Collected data
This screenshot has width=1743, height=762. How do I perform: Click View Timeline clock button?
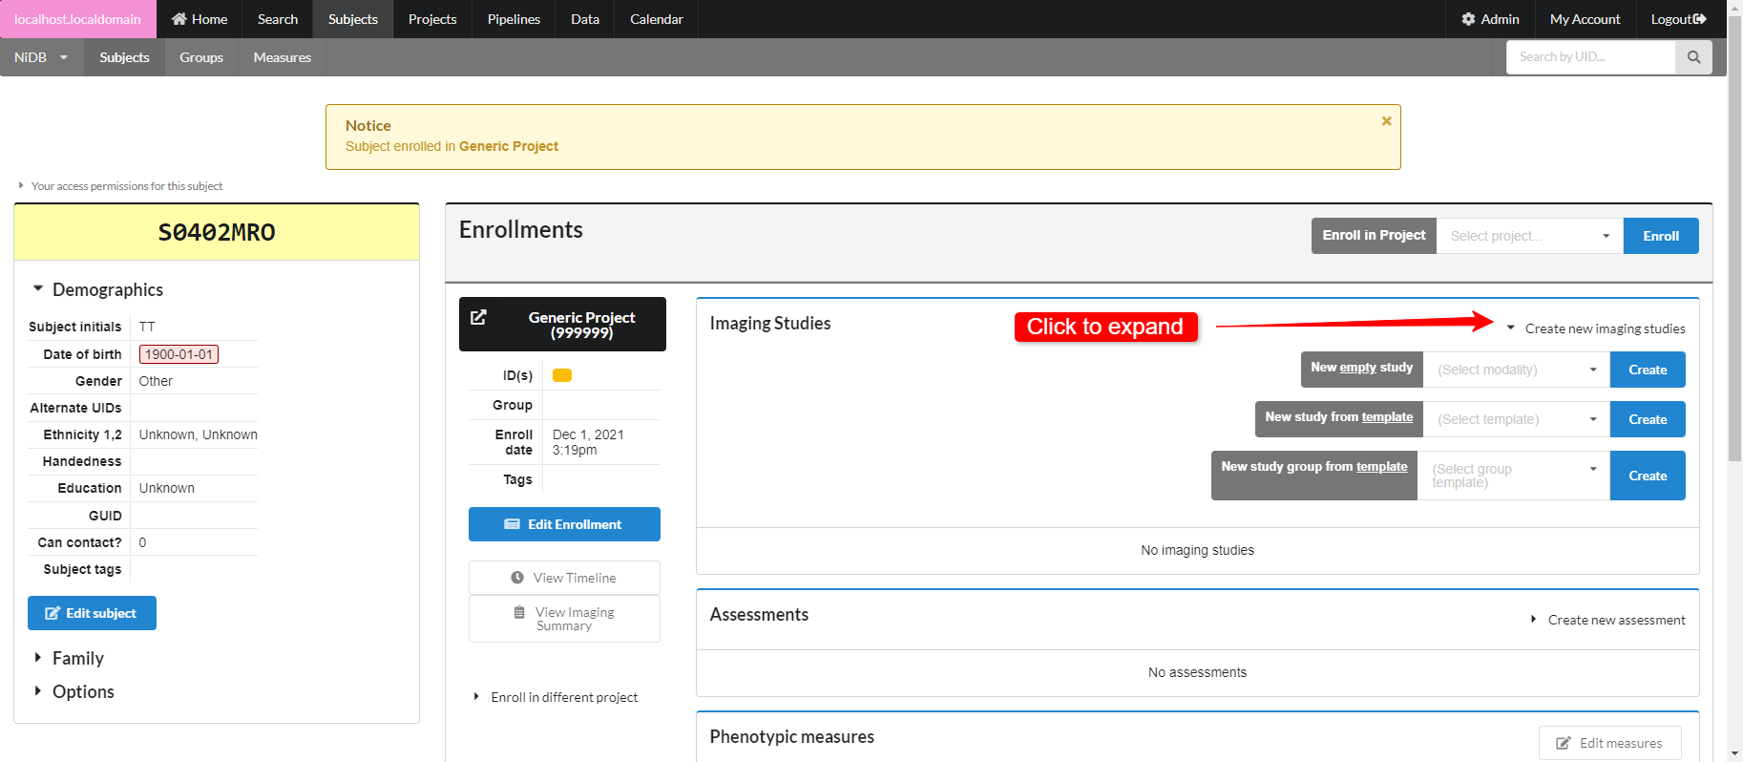[564, 578]
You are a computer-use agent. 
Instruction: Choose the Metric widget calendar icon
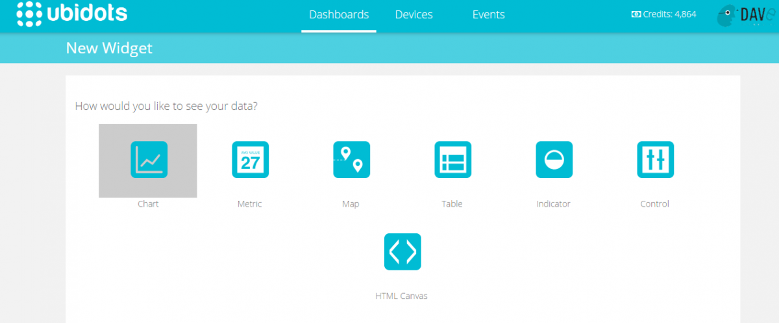point(250,160)
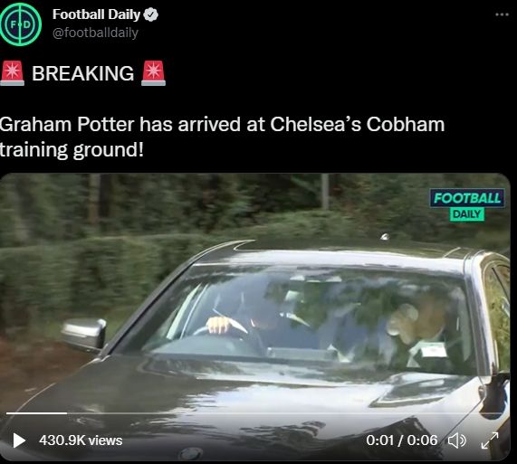The height and width of the screenshot is (464, 517).
Task: Click the 430.9K views counter
Action: 81,440
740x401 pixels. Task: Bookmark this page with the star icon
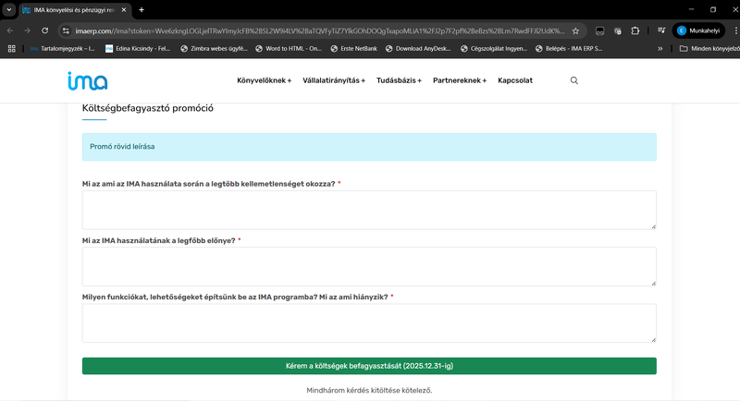(x=576, y=30)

§ **Work to be completed**: Your answer must be the lines from the one containing "740x401 pixels. Task: Bookmark" through the last line of the records, printed exactly with no pictures; please include both ends.

§ **Response area**:
740x401 pixels. Task: Bookmark this page with the star icon
(x=576, y=30)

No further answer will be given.